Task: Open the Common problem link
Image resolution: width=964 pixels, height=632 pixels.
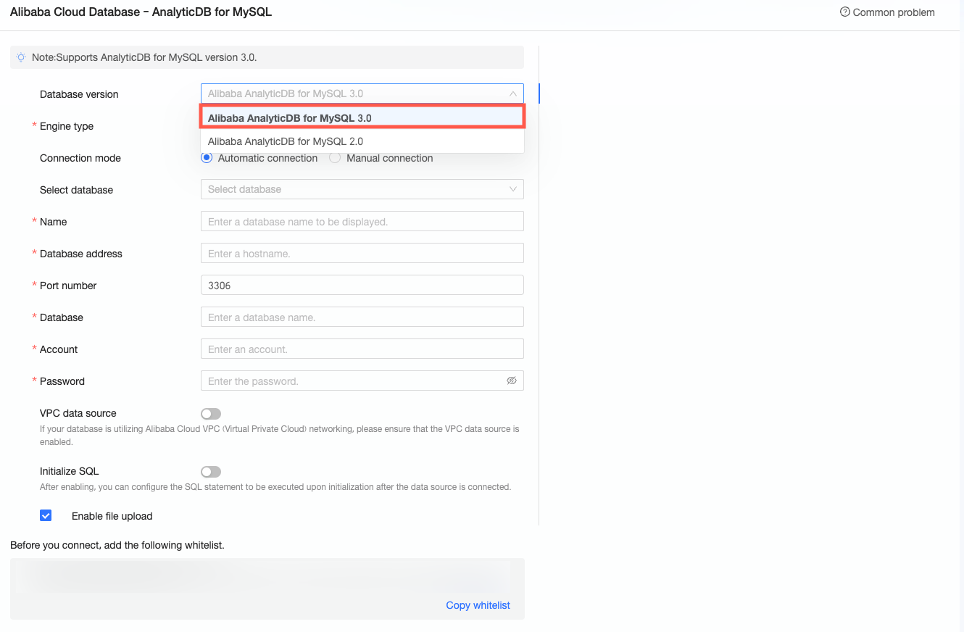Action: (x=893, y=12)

==========

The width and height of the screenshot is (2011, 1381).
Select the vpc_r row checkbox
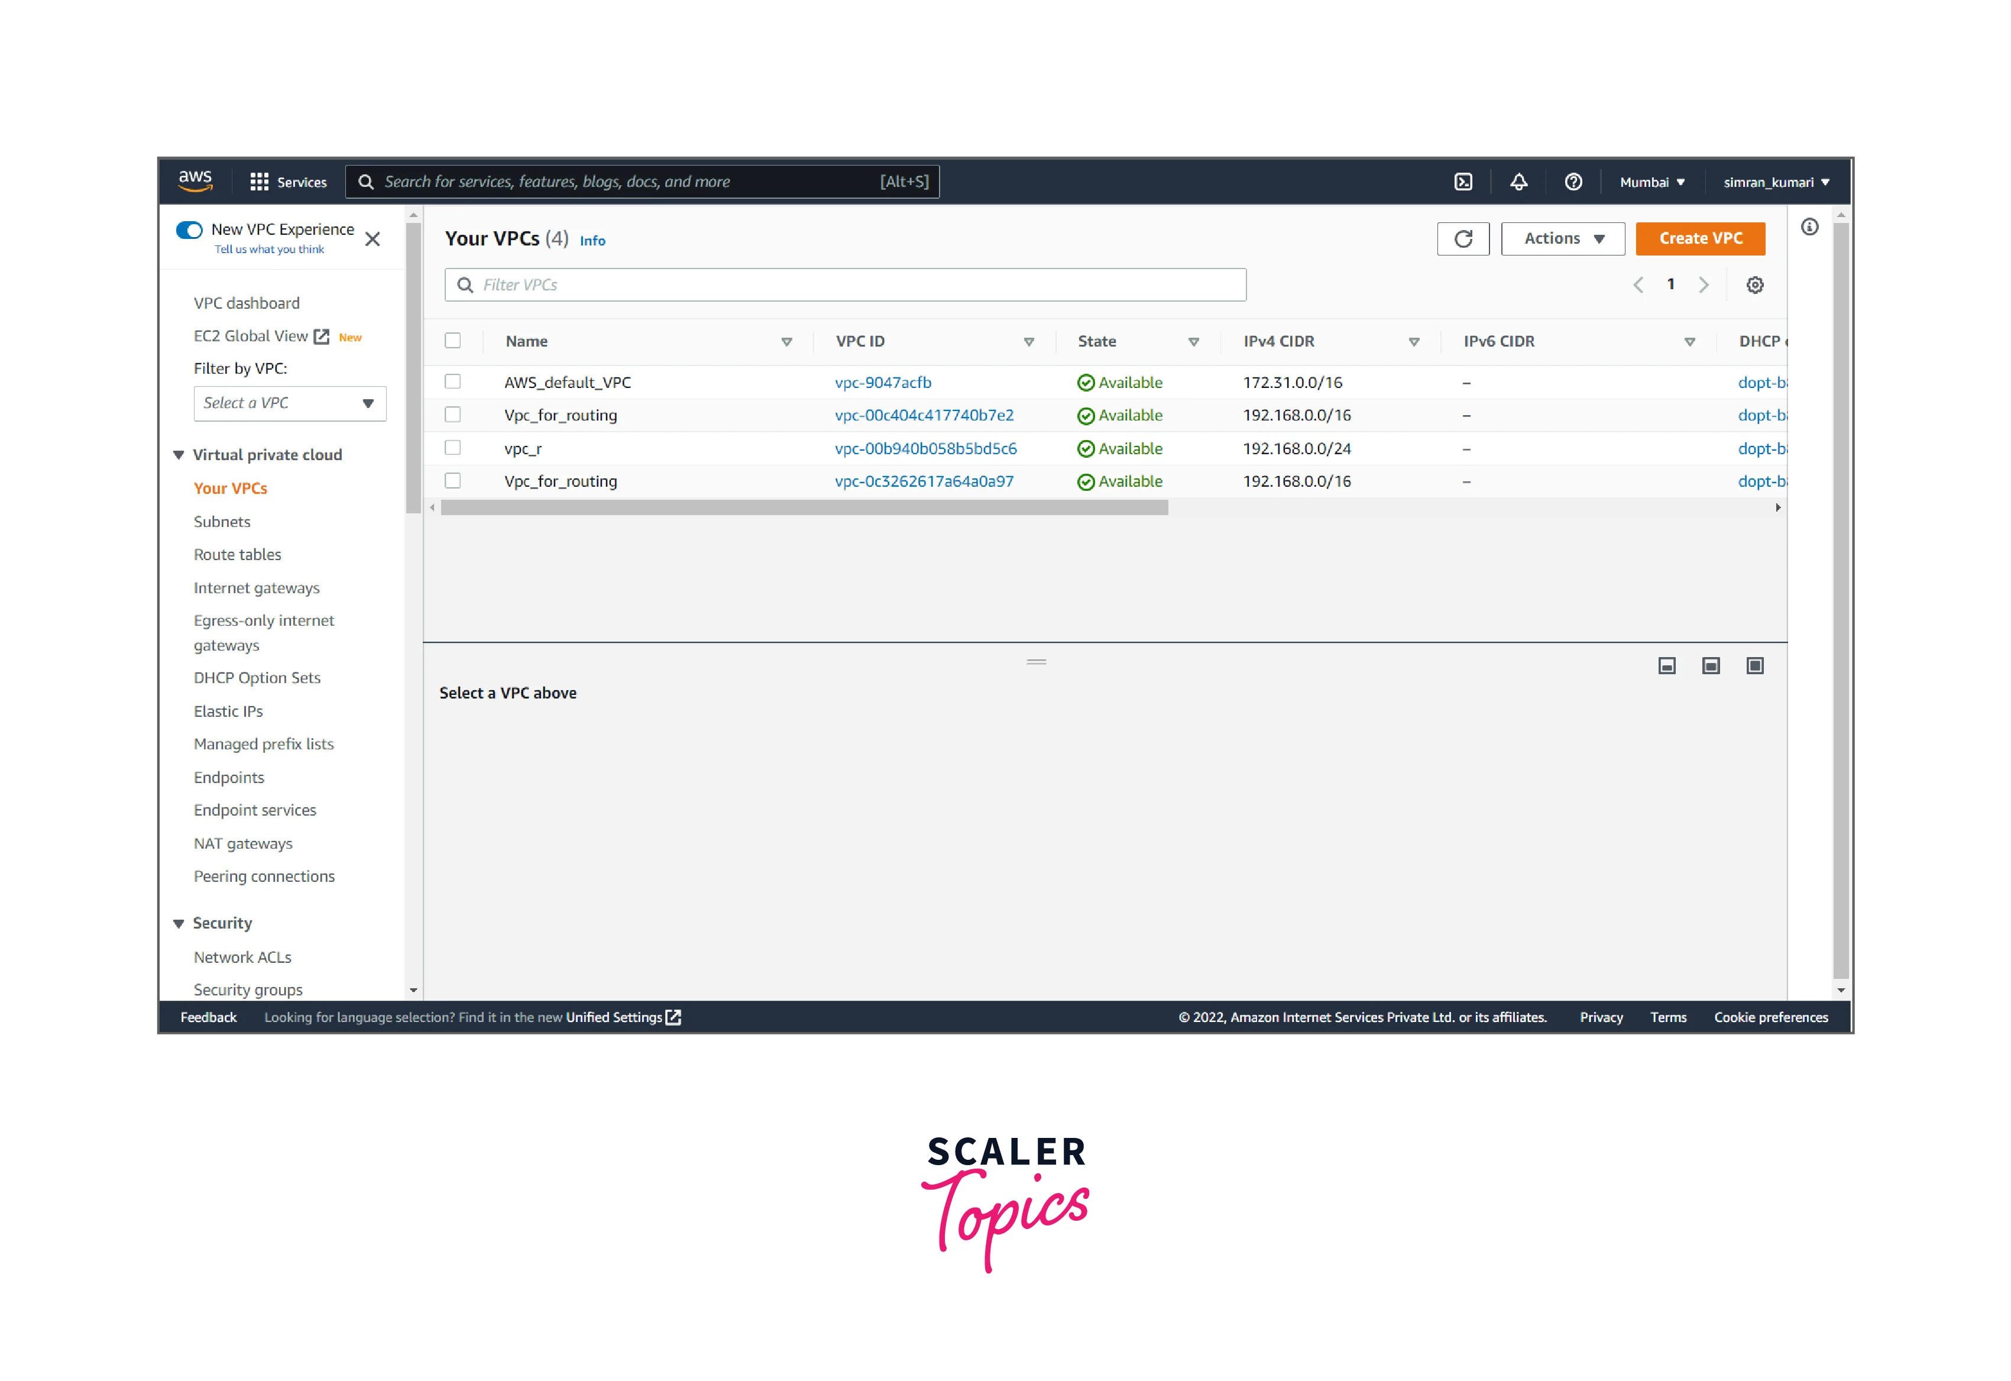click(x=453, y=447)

==========

▶ _What the task requires_
Rewrite the listing lines as a numbered list, starting at the line containing "Task: Open the Common problem link" and ending at the line containing "Action: (x=893, y=12)", skipping any blank lines and leaving the pictures out.

▶ _Response to this task_
1. Task: Open the Common problem link
2. Image resolution: width=964 pixels, height=632 pixels.
3. Action: (x=893, y=12)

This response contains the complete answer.